[Start of Attachment]

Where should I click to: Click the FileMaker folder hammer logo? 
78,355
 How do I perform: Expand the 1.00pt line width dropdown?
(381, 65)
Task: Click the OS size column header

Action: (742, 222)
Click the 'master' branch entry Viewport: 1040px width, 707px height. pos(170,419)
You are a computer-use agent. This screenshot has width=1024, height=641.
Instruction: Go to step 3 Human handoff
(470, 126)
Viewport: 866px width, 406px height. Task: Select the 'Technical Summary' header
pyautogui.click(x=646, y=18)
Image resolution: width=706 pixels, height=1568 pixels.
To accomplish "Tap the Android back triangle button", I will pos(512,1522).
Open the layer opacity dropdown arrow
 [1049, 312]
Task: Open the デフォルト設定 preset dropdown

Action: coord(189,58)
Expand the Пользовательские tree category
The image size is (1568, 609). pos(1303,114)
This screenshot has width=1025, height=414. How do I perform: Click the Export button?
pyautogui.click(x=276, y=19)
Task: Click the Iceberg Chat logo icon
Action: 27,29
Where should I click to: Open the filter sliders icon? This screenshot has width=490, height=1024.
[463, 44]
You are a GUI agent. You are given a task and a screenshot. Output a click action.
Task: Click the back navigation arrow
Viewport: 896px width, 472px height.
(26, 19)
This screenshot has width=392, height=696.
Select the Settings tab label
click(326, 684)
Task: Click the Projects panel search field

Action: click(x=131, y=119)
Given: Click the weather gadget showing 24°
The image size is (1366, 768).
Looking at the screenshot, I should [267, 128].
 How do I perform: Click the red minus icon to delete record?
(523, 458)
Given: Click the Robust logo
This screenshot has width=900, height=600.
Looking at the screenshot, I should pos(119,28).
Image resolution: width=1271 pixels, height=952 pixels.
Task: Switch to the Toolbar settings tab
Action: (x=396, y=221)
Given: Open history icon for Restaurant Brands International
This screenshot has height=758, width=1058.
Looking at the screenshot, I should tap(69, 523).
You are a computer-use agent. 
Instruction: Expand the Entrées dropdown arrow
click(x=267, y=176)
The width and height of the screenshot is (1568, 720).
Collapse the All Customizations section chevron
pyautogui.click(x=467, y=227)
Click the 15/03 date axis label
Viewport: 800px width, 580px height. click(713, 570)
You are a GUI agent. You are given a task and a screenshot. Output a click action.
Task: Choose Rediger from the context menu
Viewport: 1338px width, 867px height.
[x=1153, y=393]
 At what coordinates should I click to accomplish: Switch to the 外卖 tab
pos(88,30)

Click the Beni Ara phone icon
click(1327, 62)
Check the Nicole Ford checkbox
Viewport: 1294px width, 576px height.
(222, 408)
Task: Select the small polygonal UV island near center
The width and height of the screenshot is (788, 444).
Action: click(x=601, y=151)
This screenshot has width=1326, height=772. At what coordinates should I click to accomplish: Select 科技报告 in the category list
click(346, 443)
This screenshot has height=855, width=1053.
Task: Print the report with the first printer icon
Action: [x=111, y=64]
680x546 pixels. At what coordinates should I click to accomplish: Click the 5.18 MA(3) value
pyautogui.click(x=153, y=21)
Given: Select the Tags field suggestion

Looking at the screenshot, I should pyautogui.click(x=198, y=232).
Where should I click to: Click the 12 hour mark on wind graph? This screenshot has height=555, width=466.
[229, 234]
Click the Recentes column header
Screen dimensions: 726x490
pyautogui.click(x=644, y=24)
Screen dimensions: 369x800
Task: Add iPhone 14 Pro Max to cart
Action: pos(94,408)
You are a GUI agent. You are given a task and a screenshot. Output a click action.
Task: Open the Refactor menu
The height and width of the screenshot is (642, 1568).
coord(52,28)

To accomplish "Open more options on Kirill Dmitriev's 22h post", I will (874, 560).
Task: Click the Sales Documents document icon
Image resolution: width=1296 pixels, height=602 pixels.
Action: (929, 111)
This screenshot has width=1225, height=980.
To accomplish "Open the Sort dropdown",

[End of Attachment]

In which lines of the material above does the string "computer" occur? Copy them all.

You are a computer-use agent. This screenshot has width=1024, height=641.
You are a computer-use agent. 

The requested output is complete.